_Tujuan Anda:_ Tolong salin ulang baris-baris di bawah ini tanpa perubahan, mulai dari baris yang memuat "You are a computer-use agent. The image size is (222, 265)." sampai dengan baris yang memuat "Open Новые сообщения". Kedua baris batas itu ikut disalin.

_Data Masukan:_
* * *

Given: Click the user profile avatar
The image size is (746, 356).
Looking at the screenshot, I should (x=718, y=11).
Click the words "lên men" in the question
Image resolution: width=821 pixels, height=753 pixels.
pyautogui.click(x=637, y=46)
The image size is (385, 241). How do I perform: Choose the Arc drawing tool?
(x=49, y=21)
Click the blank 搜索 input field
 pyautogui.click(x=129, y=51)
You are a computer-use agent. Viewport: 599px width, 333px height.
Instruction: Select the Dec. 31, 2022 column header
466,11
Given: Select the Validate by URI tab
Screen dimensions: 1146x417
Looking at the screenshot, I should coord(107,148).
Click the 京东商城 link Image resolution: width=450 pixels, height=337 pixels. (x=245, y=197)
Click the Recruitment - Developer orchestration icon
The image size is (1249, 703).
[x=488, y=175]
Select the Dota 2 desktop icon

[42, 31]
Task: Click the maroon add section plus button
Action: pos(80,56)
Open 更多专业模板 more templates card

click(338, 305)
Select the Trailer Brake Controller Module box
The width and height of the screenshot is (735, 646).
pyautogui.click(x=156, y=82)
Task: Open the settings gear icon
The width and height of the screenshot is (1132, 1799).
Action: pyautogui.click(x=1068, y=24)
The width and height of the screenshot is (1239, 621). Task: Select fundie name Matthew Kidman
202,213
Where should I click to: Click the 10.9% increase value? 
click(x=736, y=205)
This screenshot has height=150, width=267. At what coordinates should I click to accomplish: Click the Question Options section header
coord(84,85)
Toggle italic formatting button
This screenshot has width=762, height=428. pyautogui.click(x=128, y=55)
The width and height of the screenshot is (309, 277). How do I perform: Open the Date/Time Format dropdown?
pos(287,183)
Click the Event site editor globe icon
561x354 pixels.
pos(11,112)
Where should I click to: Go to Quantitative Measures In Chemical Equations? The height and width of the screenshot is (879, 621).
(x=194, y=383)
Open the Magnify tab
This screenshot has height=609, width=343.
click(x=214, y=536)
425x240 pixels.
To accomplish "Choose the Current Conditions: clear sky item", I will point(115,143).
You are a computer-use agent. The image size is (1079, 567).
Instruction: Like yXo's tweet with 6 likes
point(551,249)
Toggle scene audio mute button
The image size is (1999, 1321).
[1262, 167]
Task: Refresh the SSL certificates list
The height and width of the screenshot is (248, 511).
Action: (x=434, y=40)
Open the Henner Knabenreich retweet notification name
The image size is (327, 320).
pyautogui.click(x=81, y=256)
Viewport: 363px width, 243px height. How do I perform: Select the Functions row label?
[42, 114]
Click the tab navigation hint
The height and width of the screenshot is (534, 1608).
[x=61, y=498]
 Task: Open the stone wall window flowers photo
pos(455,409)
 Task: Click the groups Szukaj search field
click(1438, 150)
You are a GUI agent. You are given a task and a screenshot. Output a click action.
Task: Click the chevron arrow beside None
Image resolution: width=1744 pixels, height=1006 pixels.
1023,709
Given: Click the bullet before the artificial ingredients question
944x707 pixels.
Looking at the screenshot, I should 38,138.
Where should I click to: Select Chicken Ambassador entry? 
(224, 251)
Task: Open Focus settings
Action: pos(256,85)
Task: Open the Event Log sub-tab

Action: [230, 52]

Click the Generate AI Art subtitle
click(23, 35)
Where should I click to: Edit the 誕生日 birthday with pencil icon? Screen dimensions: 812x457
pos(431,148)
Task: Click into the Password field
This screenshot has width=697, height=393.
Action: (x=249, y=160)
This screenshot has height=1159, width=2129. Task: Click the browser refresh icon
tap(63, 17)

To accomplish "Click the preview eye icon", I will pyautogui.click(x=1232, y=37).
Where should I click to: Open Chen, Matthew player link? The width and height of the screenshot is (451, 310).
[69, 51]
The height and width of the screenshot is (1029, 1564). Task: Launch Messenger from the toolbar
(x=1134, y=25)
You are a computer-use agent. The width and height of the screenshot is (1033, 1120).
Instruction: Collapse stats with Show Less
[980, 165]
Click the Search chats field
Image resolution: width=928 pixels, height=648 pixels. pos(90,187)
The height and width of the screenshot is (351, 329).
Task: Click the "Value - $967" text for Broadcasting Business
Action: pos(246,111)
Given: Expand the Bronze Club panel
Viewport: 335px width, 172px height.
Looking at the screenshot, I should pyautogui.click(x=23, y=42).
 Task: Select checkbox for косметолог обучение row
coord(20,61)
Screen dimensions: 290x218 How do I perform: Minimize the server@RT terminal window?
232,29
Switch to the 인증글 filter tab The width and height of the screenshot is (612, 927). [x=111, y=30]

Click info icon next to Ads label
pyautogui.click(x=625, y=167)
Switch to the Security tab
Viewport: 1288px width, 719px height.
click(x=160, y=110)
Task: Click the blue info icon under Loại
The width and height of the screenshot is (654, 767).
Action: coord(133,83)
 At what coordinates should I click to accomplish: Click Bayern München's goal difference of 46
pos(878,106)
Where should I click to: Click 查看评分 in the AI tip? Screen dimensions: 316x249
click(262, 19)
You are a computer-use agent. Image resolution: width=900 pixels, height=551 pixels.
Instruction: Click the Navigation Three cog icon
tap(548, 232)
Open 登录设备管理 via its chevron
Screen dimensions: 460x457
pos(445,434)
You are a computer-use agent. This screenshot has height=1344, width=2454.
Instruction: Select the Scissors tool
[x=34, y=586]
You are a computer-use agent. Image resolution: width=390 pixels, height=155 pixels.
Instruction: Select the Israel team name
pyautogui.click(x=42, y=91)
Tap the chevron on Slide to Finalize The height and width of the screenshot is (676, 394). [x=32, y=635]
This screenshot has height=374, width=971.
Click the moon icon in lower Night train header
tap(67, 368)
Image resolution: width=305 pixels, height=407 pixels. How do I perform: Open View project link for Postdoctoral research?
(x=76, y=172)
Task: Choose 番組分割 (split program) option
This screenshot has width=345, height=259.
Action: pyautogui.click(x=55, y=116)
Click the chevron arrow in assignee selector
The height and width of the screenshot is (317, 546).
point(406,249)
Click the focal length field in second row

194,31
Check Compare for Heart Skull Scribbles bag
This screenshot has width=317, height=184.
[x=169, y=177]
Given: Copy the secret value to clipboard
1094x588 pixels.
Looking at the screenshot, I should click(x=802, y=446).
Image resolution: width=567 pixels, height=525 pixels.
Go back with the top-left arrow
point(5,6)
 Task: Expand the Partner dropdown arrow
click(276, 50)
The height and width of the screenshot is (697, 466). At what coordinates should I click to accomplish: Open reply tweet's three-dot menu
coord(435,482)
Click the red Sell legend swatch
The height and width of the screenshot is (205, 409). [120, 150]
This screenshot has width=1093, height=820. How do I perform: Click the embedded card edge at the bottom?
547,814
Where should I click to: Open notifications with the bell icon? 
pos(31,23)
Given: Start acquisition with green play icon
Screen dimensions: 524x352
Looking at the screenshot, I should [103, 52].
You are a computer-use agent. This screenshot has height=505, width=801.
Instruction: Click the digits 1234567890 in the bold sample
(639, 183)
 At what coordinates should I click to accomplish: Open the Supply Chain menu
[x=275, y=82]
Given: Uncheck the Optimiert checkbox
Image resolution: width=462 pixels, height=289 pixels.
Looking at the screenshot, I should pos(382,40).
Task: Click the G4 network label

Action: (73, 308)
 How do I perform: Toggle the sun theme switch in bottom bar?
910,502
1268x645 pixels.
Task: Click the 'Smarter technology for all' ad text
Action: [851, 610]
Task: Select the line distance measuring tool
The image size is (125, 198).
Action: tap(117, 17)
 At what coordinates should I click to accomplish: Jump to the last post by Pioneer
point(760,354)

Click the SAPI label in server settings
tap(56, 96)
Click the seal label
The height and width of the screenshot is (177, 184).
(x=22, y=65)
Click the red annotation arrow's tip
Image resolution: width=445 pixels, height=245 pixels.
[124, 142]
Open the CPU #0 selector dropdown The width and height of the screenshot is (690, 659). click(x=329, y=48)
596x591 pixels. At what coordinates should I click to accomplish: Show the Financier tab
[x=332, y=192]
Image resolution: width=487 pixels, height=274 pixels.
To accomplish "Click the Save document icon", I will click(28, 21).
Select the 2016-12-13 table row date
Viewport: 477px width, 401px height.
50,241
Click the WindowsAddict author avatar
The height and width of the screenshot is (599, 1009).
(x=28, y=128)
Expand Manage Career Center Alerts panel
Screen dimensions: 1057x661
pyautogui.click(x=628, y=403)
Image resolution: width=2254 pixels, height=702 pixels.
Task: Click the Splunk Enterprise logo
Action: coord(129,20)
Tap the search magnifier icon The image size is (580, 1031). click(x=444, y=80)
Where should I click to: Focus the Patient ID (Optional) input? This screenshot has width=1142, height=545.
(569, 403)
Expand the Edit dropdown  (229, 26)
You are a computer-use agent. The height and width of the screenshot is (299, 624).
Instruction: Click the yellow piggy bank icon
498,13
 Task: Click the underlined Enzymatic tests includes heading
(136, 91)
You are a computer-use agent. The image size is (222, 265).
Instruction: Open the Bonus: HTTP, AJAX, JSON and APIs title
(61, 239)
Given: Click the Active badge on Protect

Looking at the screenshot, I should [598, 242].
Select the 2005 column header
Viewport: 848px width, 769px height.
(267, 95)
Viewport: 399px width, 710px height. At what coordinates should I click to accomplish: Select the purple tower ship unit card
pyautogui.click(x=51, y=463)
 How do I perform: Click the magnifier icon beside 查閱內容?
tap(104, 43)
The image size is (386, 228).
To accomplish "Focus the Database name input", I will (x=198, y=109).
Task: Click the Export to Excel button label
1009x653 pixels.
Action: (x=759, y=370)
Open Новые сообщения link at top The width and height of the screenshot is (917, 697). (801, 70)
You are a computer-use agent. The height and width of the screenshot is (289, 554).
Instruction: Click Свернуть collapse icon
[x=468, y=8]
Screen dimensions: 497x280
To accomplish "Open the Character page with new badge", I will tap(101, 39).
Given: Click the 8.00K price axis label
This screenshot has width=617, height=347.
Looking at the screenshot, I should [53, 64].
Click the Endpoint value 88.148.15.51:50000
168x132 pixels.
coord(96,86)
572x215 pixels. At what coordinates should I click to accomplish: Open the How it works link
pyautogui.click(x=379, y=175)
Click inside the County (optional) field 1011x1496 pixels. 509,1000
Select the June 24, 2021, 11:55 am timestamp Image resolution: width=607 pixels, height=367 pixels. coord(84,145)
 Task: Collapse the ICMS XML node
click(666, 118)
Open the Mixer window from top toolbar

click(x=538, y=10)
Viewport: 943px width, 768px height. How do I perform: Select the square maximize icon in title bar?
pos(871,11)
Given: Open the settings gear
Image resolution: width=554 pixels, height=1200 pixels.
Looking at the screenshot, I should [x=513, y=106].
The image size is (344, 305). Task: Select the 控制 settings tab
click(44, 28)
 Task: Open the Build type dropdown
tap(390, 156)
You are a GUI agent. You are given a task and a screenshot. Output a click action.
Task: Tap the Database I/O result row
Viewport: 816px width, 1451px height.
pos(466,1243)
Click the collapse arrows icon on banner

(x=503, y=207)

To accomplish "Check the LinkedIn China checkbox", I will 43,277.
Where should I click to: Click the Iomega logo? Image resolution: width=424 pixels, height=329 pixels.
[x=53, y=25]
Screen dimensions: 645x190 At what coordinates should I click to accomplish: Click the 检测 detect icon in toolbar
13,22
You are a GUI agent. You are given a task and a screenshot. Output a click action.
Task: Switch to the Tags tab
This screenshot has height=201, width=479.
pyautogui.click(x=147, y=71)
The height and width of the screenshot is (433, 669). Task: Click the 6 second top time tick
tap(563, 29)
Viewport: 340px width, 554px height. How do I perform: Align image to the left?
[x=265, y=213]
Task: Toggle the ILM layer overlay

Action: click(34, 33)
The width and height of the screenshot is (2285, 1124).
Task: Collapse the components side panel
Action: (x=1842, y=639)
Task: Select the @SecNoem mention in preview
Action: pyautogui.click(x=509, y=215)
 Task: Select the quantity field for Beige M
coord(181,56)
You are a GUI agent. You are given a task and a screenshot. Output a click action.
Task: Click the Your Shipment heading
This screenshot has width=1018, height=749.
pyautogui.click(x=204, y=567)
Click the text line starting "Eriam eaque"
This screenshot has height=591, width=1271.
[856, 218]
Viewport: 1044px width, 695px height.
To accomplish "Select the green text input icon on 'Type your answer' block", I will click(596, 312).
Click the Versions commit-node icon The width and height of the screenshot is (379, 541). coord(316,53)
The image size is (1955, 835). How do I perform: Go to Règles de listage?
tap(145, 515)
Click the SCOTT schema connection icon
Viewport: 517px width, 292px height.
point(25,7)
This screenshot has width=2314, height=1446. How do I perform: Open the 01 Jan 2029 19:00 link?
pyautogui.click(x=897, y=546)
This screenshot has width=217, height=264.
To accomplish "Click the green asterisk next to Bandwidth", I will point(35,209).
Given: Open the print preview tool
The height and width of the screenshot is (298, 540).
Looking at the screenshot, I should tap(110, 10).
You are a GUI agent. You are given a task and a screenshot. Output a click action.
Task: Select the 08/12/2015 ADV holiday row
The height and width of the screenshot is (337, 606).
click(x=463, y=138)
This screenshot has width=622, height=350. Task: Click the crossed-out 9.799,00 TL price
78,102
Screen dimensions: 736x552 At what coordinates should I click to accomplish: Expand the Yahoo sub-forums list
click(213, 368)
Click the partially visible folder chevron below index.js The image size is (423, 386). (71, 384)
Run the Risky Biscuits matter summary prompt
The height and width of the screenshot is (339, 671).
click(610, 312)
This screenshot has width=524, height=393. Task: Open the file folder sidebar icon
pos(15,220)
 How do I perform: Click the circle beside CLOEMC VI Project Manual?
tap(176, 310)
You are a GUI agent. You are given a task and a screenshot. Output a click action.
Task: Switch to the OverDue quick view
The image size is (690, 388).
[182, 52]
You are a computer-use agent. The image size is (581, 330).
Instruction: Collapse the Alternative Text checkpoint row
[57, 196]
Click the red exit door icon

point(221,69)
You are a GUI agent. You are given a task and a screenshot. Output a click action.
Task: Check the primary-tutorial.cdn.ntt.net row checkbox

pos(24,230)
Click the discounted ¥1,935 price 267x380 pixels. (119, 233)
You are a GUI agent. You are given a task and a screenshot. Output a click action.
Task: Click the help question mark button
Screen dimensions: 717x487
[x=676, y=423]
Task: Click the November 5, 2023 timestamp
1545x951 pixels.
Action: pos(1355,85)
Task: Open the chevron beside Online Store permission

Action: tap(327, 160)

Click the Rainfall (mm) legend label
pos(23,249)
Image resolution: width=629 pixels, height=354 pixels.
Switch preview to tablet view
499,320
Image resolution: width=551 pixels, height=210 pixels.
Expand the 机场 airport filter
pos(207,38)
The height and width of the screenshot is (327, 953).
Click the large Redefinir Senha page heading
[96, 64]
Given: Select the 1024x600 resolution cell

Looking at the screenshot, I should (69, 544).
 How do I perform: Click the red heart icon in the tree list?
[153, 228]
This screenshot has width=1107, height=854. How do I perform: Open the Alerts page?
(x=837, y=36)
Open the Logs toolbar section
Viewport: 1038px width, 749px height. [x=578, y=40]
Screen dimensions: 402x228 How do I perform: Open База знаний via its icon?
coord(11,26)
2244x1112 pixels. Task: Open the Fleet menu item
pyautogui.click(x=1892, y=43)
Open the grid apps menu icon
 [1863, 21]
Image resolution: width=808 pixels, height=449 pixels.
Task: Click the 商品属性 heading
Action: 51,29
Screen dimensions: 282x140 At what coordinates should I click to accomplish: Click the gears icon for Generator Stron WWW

* * *

_Jawaban Soal Ini:_
You are a computer-use agent. The image size is (222, 265).
Instruction: Open the Bonus: HTTP, AJAX, JSON and APIs title
(61, 239)
Given: Click the Active badge on Protect

Looking at the screenshot, I should [598, 242].
Select the 2005 column header
Viewport: 848px width, 769px height.
(267, 95)
Viewport: 399px width, 710px height. At what coordinates should I click to accomplish: Select the purple tower ship unit card
pyautogui.click(x=51, y=463)
 How do I perform: Click the magnifier icon beside 查閱內容?
tap(104, 43)
The image size is (386, 228).
To accomplish "Focus the Database name input", I will (x=198, y=109).
Task: Click the Export to Excel button label
1009x653 pixels.
Action: (x=759, y=370)
Open Новые сообщения link at top The width and height of the screenshot is (917, 697). (801, 70)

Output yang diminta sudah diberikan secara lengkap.